NC State football gets its first 2022 commitment. His brother is already on the team.

Jonas Pope IV
·4 min read

Rylan Vann won’t be the first player from Cary High School to play at N.C. State. He won’t even be the first Vann to play under Dave Doeren. That honor goes to his older brother, Davin.

However, there is one first Rylan can brag about. He’s the first verbal commit to Doeren in the class of 2022, the first pledge to the Wolfpack after a recruitment process completed amid COVID-19 restrictions.

During his recruitment, Vann, a center who just completed his junior season for the Imps, couldn’t take any official visits or host coaches for in-home visits due to the pandemic. Everything, including conversations with coaches, even the campus “tour,” was done over a computer.

One could assume that having his brother on the current roster was all the in-home recruiting the Pack would need. But it wasn’t guaranteed that the younger Vann would join his brother at N.C. State.

“It wasn’t as easy as people thought,” Rylan Vann told The News & Observer. “But at the same time, I knew it wasn’t going to be that difficult.”

Vann (6-1, 275 pounds) picked the Wolfpack over West Virginia. According to the 247Sports composite list, Vann is the No. 4 ranked center in the country and the No. 22 player in North Carolina. He’s projected to play any of the interior offensive lineman positions once he arrives on campus.

His brother Davin, a 6-2, 296-pound defensive lineman, just finished his freshman season at N.C. State. Rylan told the N&O that Davin let him make his own decision when it came to where he wanted to go to school. One pitch from Davin, though, sold Rylan on the Wolfpack. When he heard about the family atmosphere, it only made sense for him to go to N.C. State.

“Just how they are dedicated to the players,” Vann said. “They just want one family.”

Former Cary football coach Jason Wilkes, who stepped down on Tuesday, told The News & Observer that the Vanns are a tight-knit clan, so he wasn’t surprised when Rylan ultimately chose to play with his brother once again.

“I think them being there together is going to help each of them develop,” Wilkes said. “They kind of push each other. They have like a friendly sibling rivalry, you know, they’re very close, they love each other but they bring a little bit of something extra out of each other when they’re going against each other which they’ll be able to do.”

Being recruited amid COVID-19 pandemic

Even though Rylan’s recruitment process was different due to COVID-19, he did have a bit of a cheat code.

When Davin was being recruited out of Cary, Rylan went with him on a lot of his visits.

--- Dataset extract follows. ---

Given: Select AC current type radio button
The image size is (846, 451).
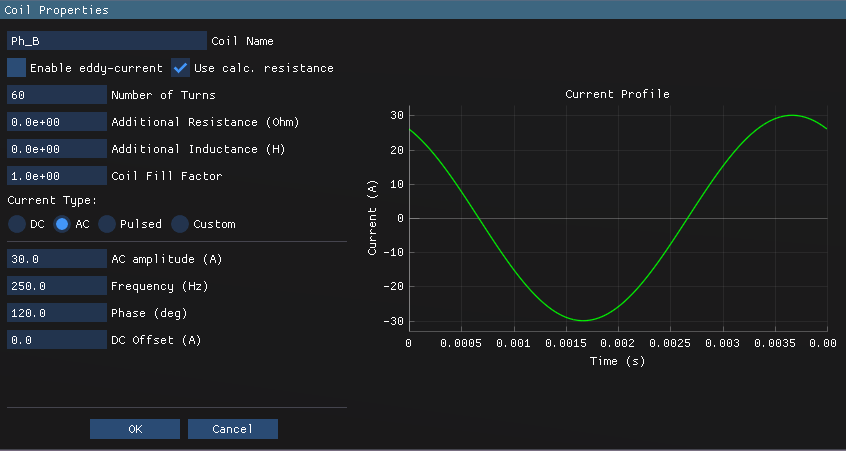Looking at the screenshot, I should (x=63, y=224).
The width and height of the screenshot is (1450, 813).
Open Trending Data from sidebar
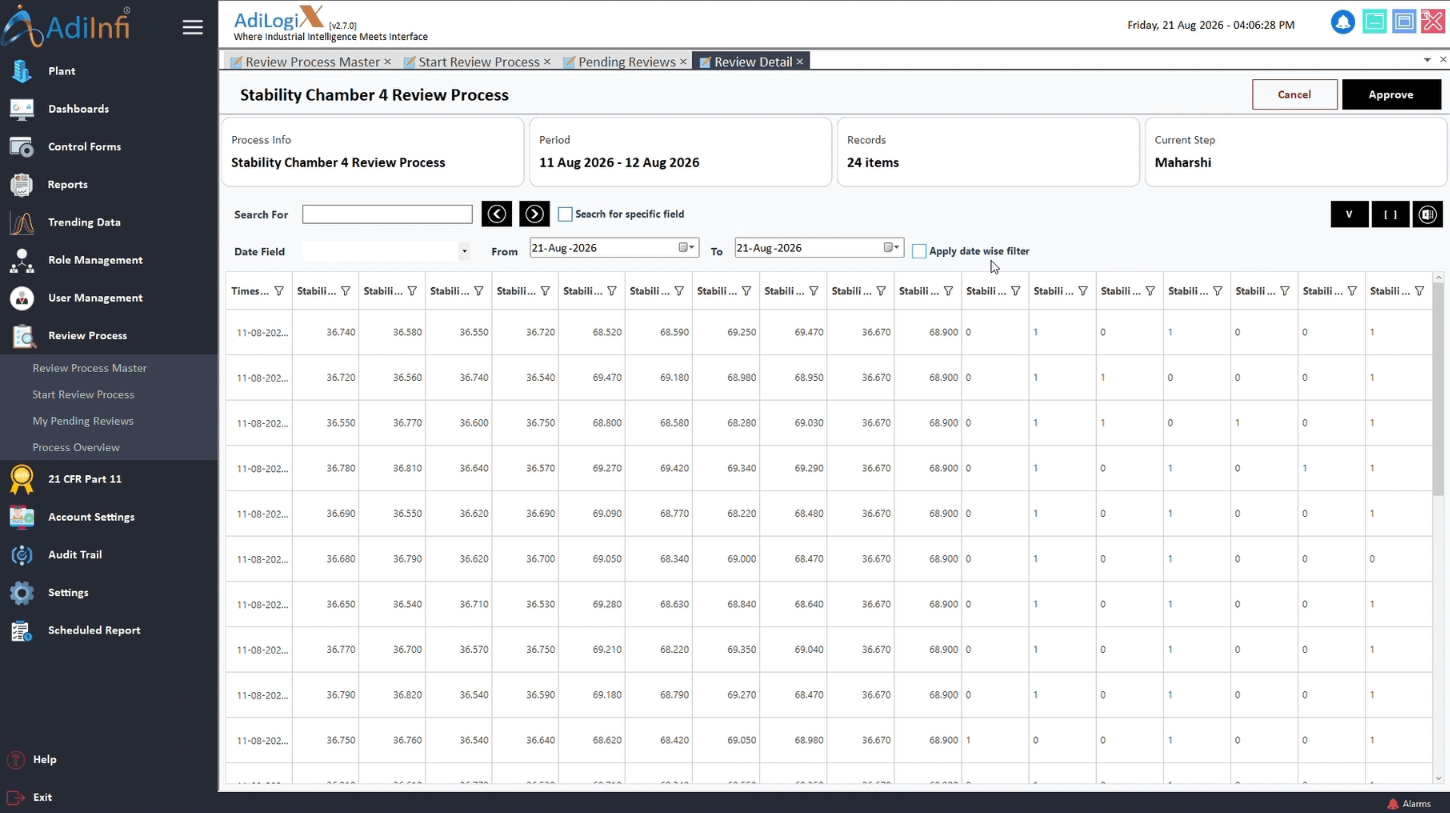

He was able to see various campuses, N.C. State included, so he knew what other schools were out there.

“That kind of gave him a leg up in this process,” Wilkes said. “I feel really bad for some kids that’s completely virtual trying to make some of these decisions but you know he’s kind of seen other places and obviously really in-depth at N.C. State.”

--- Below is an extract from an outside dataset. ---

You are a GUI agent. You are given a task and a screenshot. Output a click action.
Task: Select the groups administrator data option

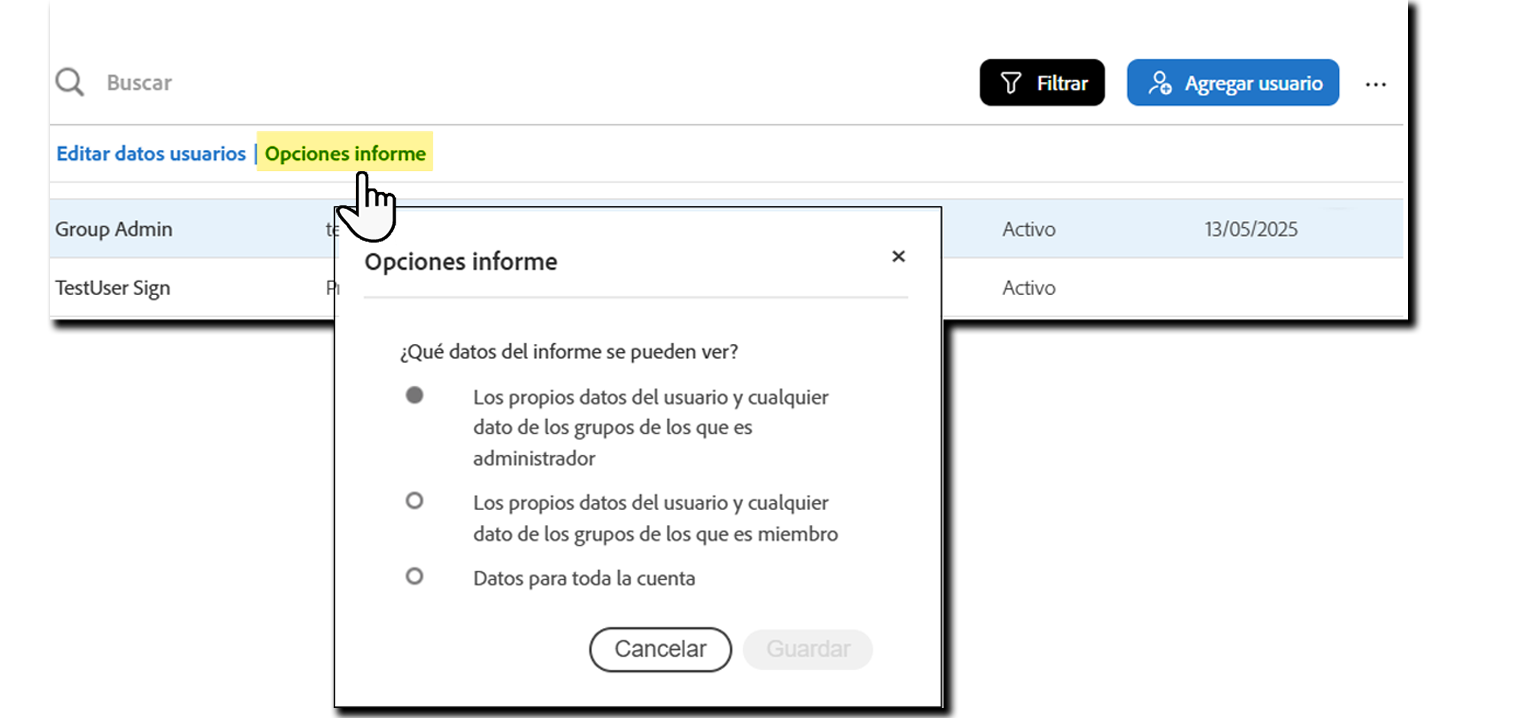point(414,395)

Obviously, being able to go on campus with his brother helped, but the Wolfpack coaches still gave Rylan his own recruiting experience. That meant a lot of phone calls and text messages, topped off with plenty of computer meetings. One that stood out for him was ‘Zooming with the Pack,’ a virtual tour of the campus and facilities.

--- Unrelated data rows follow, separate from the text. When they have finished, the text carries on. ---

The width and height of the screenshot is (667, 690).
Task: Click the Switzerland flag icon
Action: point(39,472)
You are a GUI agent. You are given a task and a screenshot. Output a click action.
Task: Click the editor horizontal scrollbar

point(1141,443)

“I know that’s going to help a lot of recruits,” Rylan Vann said.

A wrestling background

So what kind of player is N.C. State getting in Rylan Vann?

Wilkes said the staff is getting an offensive lineman who doesn’t shy away from the dirty work in the trenches.

“Very physical player, he does a great job finishing blocks, you know, playing through the whistle,” Wilkes said. “He is very strong mentally and physically and he can handle a lot that’s put on him.”

Rylan Vann is also competes on the Imps’ wrestling program, a background most offensive line coaches like in that position group. Current N.C. State All-ACC tackle Ikem Ekwonu and former guard Joe Sculthorpe, who just wrapped up his college career, were both successful high school wrestlers. Davin Vann also wrestled at Cary High.

The center on the line for Cary, Rylan Vann was a natural leader and Wilkes expects him to bring those same intangibles to Raleigh when his prep career wraps up.

“It just starts with his passion every day,” Wilkes said. “It didn’t matter if we were on the practice field or in the weight room. He’s the guy that’s going to get everybody going and everybody kind of follows Rylan’s lead and he brings the same intensity every day.”